◆ **DATA**

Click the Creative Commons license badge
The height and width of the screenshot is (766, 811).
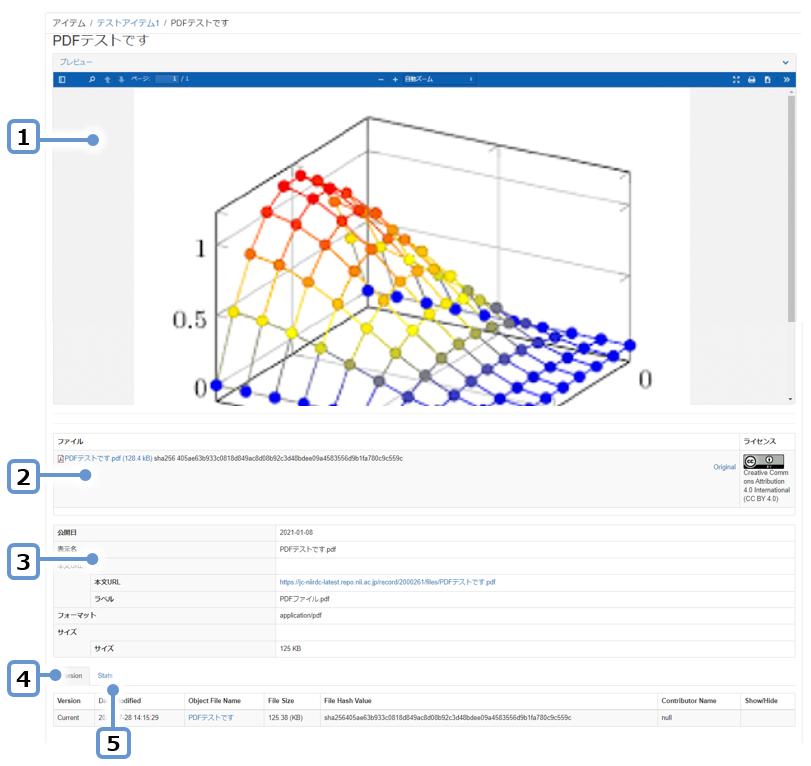[762, 461]
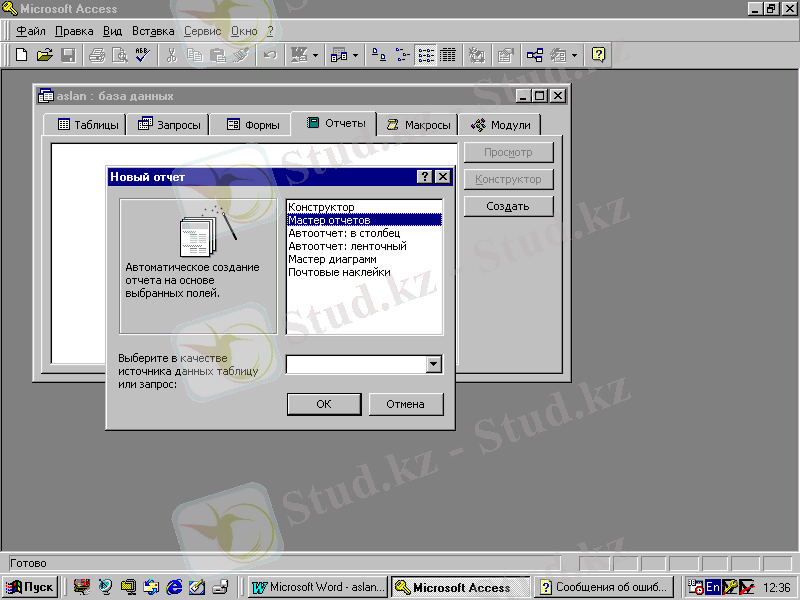Viewport: 800px width, 600px height.
Task: Click the New Database toolbar icon
Action: [21, 55]
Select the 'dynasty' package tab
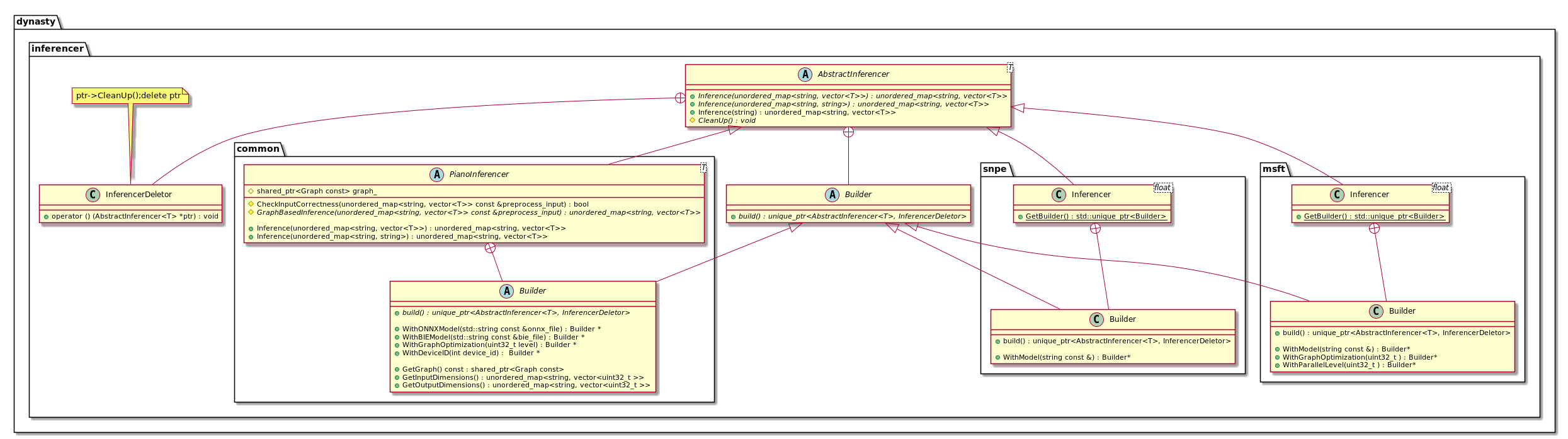This screenshot has height=439, width=1568. [x=36, y=21]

◆ **TASK ITEM**
Copy the listing above word for word. Do not include the pictures.

◆ **ANSWER TO THE EXERCISE**
Click the Creative Commons license badge
The height and width of the screenshot is (766, 811).
[762, 461]
Viewport: 800px width, 600px height.
Task: Click the New Database toolbar icon
Action: [21, 55]
Select the 'dynasty' package tab
This screenshot has height=439, width=1568. [x=36, y=21]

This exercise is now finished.